Information provided →
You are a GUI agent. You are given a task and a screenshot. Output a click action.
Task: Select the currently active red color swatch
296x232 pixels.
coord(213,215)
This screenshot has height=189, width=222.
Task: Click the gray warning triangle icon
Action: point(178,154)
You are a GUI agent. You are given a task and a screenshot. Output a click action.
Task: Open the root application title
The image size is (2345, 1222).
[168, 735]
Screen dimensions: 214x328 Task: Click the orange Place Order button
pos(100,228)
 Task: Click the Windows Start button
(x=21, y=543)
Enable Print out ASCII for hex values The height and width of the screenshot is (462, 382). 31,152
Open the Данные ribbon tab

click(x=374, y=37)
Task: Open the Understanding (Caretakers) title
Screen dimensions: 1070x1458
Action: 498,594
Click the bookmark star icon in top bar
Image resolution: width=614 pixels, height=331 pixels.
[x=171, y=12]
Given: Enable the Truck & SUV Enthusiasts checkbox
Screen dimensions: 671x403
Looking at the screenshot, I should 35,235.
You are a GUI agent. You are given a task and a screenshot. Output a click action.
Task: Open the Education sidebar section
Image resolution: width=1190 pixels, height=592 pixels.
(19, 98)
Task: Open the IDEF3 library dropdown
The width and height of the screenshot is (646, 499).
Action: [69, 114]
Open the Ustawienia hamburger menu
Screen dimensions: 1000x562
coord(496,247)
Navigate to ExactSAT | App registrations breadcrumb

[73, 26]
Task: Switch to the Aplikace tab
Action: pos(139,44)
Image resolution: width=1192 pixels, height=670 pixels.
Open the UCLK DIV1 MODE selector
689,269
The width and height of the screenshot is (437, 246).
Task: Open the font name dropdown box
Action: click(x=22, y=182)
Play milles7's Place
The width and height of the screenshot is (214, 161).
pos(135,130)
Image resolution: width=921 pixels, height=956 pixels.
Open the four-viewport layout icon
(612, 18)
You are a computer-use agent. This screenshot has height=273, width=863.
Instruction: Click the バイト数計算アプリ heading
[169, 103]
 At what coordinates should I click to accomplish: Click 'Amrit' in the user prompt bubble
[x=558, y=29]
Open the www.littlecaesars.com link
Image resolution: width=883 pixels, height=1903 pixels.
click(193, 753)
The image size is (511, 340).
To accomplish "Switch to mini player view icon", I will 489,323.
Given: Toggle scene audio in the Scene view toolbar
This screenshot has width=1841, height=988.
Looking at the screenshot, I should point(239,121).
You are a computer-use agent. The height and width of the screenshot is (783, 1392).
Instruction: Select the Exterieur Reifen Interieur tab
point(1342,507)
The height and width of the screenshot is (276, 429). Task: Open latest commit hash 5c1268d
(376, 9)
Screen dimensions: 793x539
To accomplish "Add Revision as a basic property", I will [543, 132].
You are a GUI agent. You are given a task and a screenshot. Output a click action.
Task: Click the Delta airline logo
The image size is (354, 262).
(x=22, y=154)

What you have to do → Count the lines in the entries above that contain the string "accomplish", and give only the number.

The output → 3